Since WD/DDLPS carry many copy number variants (CNVs), we investigated if any of the 3M genes could be mutated in the case M18, for which exome data were available. This specimen derived from a patient with metastatic disease. The region carrying PNPLA2 was deleted in this case (Fig. 4, circles), but not in five randomly chosen WDLPS samples (data not shown).

We also performed in silico reanalysis of publicly available datasets containing sequencing data and clinical parameters of DDLPS cases (TCGA PanCanAtlas, https://​www.​cbioportal.​org/​study/​summary?​id=​sarc_​tcga_​pub). First, we checked the copy number variation (CNVs) and found that PNPLA2 was deleted in 22 cases (44%). The deletions were hemizygous and were associated with significantly lower PNPLA2 expression level (P < 0.01) (Fig. 5a). In three cases there was either CN gain or gene amplification, which however were not associated with gene expression increase.

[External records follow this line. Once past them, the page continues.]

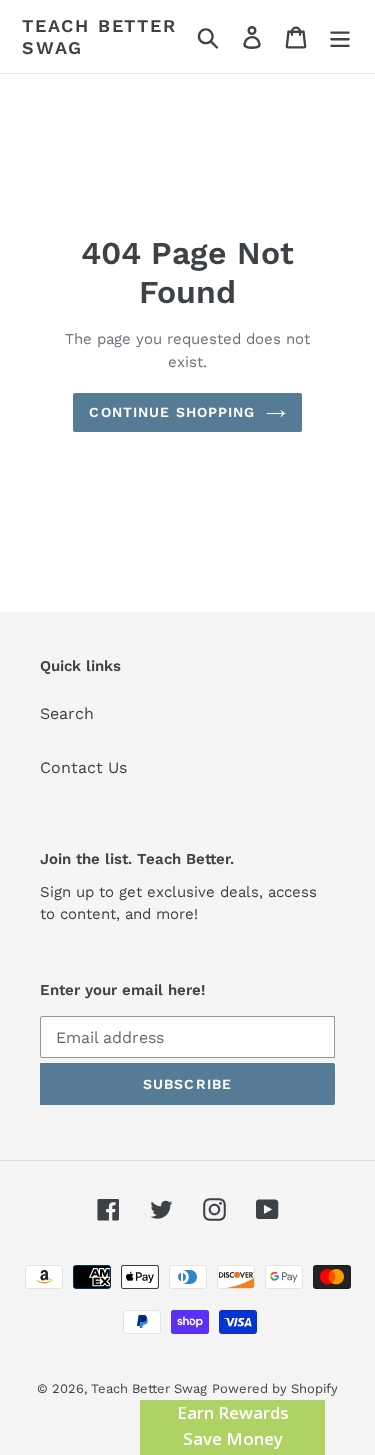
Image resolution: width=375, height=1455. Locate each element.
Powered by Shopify (275, 1388)
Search (67, 713)
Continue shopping (172, 412)
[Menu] (340, 36)
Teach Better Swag (99, 36)
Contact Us (83, 767)
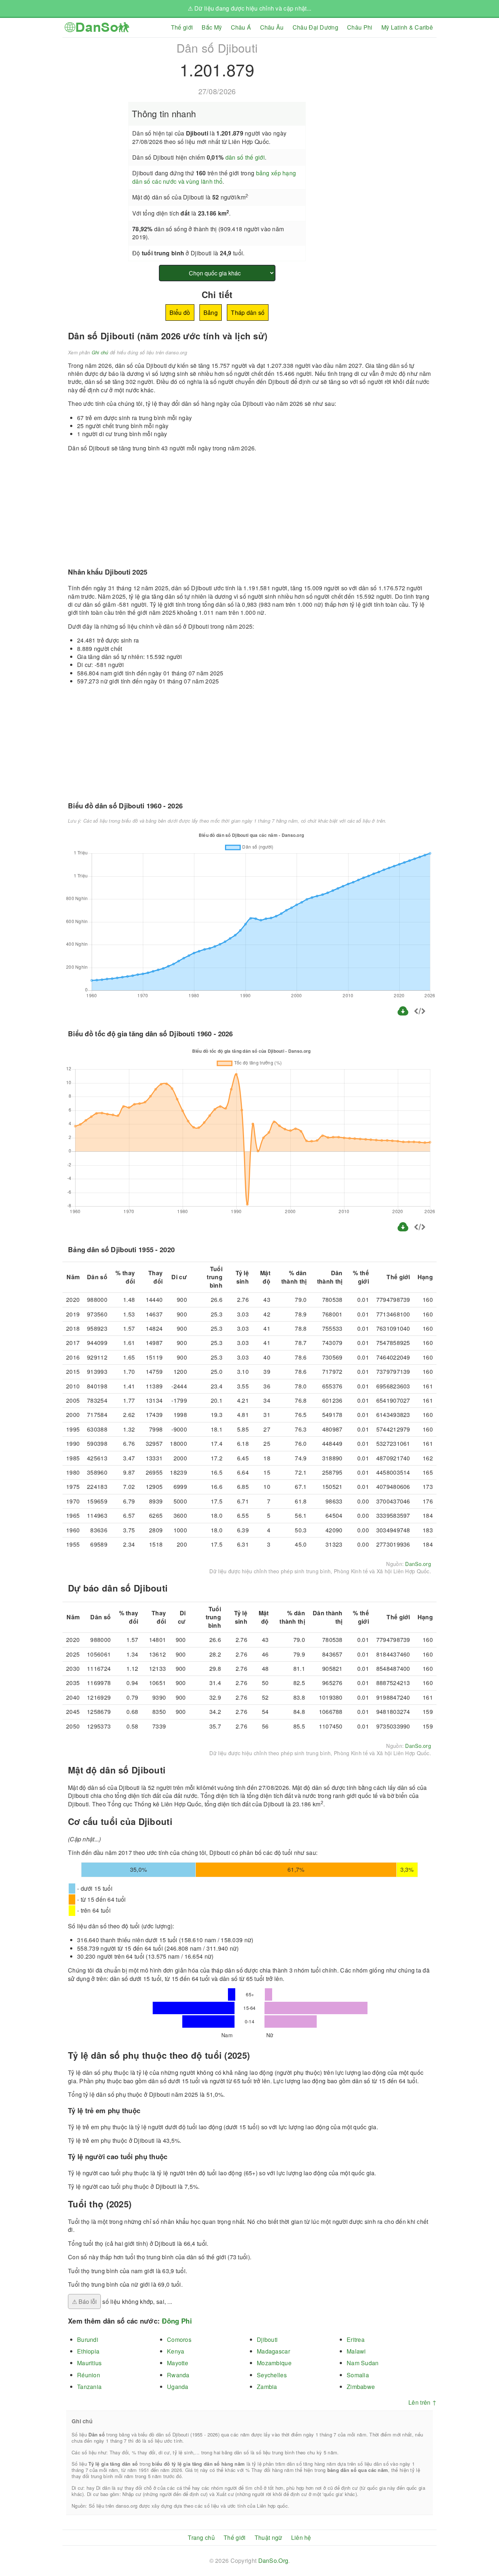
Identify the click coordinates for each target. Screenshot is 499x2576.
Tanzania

To assess a clinical relevance of PNPLA2, LIPE and PLIN1 expression levels in DDLPS, we investigated the clinical parameters in relation to the gene expression level. Strikingly, we found that samples with R0 surgical margins had significantly (for both means and variances, P < 0.05) higher expression level of PNPLA2, while R1 margins were associated with lower PNPLA2 expression (Fig. 5b). None of the other two genes, LIPE and PLIN1, displayed similar associations. Notably, based on TCGA data, the oncogenes with the highest CNV in DDLPS like MDM2, CDK4 or FRS2 did not associate with surgical margins, disease progression or overall survival (data not shown).

Collectively, these data highlight PNPLA2 as a promising diagnostic and prognostic biomarker that is likely to play a role in liposarcoma pathogenesis.

Next, we investigated whether there was a difference in the expression levels across non-retroperitoneal and retroperitoneal location of ALT/WDLPS tumors in the pooled cohort. We found no significant intra-group differences between the expression levels of the five genes in the different anatomical sites (Additional file 4: Figure S3). We then performed binary logistic regression to evaluate the independence of the five metabolic genes of anatomical site. Here, SLC2A4, PNPLA2 and SCD1 were independently associated with differential diagnosis (OR = 1.09, P = 0.014; OR = 1.52, P = 0.016; and OR = 1.45, P = 0.020, respectively). No apparent differences in gene expression levels were observed in samples from primary and relapse surgeries or across gender (data not shown). Anatomical site (abdominal vs. non-abdominal) yielded an AUC of 0.75, age (continuous) 0.59, and the two-combined reached an AUC of 0.81 towards distinguishing WDLPS from DDLPS (Additional file 5: Figure S4).